BRADLEY, A. C. A Tragédia Shakesperiana. Trad. Alexandre Feitosa Rosas. São Paulo: Martins Fontes, 2009, p. 3-27. Conferência I – A substância da tragédia shakespeariana.
Questionamento principal: qual a substância da tragédia shakespeariana; qual a natureza do aspecto trágico da vida tal como representado por Shakespeare; ou ainda qual a concepção trágica de Shakespeare?
Com relação ao questionamento principal da conferência, não se pressupõe que Shakespeare tenha formulado ou respondido propositalmente a estas questões. Tampouco que a representação trágica em Shakespeare corresponda à totalidade da representação da vida humana, mas sim de um aspecto dela, sob um determinado foco. Assim, cada obra constitui um universo específico correspondente a uma noção de vida humana, que juntas constituem uma totalidade da visão shakespeariana.
Seguem-se dois pontos que destacam elementos particulares e compartilhados na maioria dos dramas trágicos de Shakespeare:
(1)
Propõe-se a construção da idéia da tragédia shakespeariana a partir da apreciação dos fatos que contém as obras. O primeiro deles é a personagem do herói trágico, sobre o qual trata o enredo. Apesar de a peça conter, muitas vezes, diversos personagens, o enredo trágico gira em torno do herói, ou no máximo, do herói e da heroína como se apresentam nas tragédias de romances.
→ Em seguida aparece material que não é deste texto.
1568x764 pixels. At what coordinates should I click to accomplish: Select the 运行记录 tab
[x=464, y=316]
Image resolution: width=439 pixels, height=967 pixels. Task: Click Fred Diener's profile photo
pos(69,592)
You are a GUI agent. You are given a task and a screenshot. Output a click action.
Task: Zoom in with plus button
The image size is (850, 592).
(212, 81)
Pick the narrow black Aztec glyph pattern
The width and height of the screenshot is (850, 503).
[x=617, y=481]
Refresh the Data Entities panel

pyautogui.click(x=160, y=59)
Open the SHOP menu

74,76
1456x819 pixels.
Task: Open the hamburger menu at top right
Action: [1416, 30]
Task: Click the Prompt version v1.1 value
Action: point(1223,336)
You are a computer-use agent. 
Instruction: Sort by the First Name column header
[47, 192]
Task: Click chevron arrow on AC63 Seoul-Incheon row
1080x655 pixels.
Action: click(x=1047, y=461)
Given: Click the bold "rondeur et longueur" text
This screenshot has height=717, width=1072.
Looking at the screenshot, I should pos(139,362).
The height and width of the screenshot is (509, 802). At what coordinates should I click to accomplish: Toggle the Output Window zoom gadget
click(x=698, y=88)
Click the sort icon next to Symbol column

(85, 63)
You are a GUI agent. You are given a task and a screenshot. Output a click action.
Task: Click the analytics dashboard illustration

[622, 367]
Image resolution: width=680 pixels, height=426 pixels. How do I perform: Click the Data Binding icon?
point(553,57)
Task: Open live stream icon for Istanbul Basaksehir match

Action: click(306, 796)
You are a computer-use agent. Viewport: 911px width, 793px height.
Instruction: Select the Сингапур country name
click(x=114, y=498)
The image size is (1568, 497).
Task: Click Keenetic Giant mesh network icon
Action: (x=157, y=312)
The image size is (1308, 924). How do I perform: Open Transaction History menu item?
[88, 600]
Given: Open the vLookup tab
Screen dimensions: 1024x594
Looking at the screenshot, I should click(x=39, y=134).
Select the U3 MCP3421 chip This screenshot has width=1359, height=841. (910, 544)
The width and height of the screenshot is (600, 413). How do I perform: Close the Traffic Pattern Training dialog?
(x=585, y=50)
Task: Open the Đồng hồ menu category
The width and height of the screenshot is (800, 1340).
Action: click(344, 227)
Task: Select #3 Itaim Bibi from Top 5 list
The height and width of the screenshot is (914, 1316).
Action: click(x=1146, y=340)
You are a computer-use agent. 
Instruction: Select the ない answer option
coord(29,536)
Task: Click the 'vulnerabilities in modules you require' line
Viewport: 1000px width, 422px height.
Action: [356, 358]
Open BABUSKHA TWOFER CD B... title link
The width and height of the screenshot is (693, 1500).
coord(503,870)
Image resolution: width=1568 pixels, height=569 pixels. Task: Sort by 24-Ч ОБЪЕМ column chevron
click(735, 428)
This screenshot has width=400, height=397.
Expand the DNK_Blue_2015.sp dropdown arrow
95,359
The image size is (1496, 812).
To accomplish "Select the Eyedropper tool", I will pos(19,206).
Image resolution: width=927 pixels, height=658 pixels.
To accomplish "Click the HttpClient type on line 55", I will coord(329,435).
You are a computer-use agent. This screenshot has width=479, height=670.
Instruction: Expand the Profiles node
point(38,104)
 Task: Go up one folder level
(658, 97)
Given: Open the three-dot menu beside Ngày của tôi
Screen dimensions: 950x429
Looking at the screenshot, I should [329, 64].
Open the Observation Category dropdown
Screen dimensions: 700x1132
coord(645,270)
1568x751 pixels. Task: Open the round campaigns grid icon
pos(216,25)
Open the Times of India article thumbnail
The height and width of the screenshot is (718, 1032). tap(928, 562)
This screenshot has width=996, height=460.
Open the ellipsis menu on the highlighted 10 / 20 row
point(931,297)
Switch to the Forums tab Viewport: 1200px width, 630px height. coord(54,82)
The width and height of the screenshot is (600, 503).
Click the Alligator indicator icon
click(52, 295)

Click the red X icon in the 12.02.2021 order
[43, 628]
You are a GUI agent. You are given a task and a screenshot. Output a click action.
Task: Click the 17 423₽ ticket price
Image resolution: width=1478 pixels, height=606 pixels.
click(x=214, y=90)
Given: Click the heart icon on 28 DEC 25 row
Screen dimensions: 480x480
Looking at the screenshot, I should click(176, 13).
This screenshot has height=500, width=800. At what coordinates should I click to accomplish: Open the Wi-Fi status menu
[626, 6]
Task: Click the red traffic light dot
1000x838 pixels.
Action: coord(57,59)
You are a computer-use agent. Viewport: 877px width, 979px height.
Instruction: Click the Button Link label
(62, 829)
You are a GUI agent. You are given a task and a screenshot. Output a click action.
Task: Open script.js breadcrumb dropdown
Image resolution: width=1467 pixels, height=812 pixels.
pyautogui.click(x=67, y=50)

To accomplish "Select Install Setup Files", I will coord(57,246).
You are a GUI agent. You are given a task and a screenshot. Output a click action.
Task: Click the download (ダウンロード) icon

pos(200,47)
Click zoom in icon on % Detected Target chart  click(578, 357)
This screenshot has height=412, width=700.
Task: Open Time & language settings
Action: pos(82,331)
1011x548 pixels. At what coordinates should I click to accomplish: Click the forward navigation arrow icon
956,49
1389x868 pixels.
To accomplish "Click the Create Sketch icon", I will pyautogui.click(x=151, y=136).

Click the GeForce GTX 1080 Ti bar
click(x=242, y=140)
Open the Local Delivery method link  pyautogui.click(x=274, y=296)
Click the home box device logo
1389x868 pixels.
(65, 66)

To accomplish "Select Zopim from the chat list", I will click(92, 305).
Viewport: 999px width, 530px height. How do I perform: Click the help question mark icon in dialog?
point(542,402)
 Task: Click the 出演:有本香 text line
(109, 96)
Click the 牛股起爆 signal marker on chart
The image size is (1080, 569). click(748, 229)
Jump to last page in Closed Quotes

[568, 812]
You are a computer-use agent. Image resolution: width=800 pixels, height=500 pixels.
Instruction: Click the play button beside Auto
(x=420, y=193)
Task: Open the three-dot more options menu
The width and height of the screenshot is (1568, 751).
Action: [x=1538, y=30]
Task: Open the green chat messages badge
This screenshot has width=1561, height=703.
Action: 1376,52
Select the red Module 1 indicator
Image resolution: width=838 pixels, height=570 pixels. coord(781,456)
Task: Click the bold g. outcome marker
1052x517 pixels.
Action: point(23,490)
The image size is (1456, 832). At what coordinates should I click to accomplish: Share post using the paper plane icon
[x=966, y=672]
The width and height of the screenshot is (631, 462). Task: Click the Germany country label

Exemplo: Romeu e Julieta, e Antônio e Cleópatra.
O sofrimento e a morte do Herói:
É, da mesma maneira, considerada como elemento essencial para a classificação de uma obra trágica de Shakespeare a morte do herói após uma seqüência de acontecimentos tumultuosos, excluindo-se então Troilo e Cressilda, e Cimbelino.
Sofrimentos e calamidades excepcionais que recaem sobre a imagem do herói contrastam com sua vida gloriosa anterior. E geralmente os infortúnios que afligem o herói trágico se estendem para além dele[1]. Este sofrimento é a principal fonte de compaixão, dentre os elementos capazes de gerar os fortes sentimentos da audiência. É possível perceber uma variação de intensidade do sentimento e a quem se dirige a compaixão causada pelo sofrimento. Em Rei Lear a compaixão é direcionada para o herói, já em Macbeth é mais direcionada às personagens secundárias.
A Fortuna:
O fenômeno trágico em Shakespeare apresenta-se por um enredo embasado na total inversão da sorte dos homens de “alta estirpe” (ing. “men of high state”, ou “homens de alta posição”), aparentemente feliz e seguro. A queda de um homem de alta posição aumenta a sensação de contraste entre sua glória passada e sua miserabilidade posterior. Sua vulnerabilidade perante a Fortuna causa temor. Esta é a forma do fenômeno trágico do espírito medieval, que a tragédia shakespeariana inclui em certa medida: a total inversão da sorte de um homem de alta posição, sem qualquer aviso, com apelo de compaixão e comiseração humanas à audiência causando-lhes, ao mesmo tempo, assombro e medo. Faz sentir o homem como indefeso, cego e suscetível em relação a qualquer poder inescrutável. Revela a fragilidade humana diante da impotência e do capricho do destino e da fortuna (p. 6).
Homens de poder:
O herói trágico é representado por uma personagem de alta posição, importante e em alguma medida poderoso, como em Ricardo II, Rei Lear ou mesmo Otelo, General da República. Suas ações e infortúnios geram influência não apenas sobre si e seu destino, mas sobre o destino de todos aqueles que são próximos ou lhe estão subordinados, seja dentro de uma família, um país ou um império[2].
[1] Isto, como se verá mais adiante, porque o herói será alguém de grande importância e influência sobre determinado grupo de pessoas, seja uma família, um país ou um império, e seu destino trágico é compartilhado por todos os demais.
[2] Minha compreensão da tragédia shakespeariana a partir da leitura de Bradley e minha própria concepção: Em certa medida, a representação do herói como autoridade ou possuidor de influência pública – cuja vida está ligada ao destino de muitos – relaciona os eventos trágicos a toda uma comunidade humana. Da mesma forma, a queda de um homem poderoso dentre os homens, por ser incapaz perante os desígnios da Fortuna, representaria a fragilidade e impotência da humanidade em geral.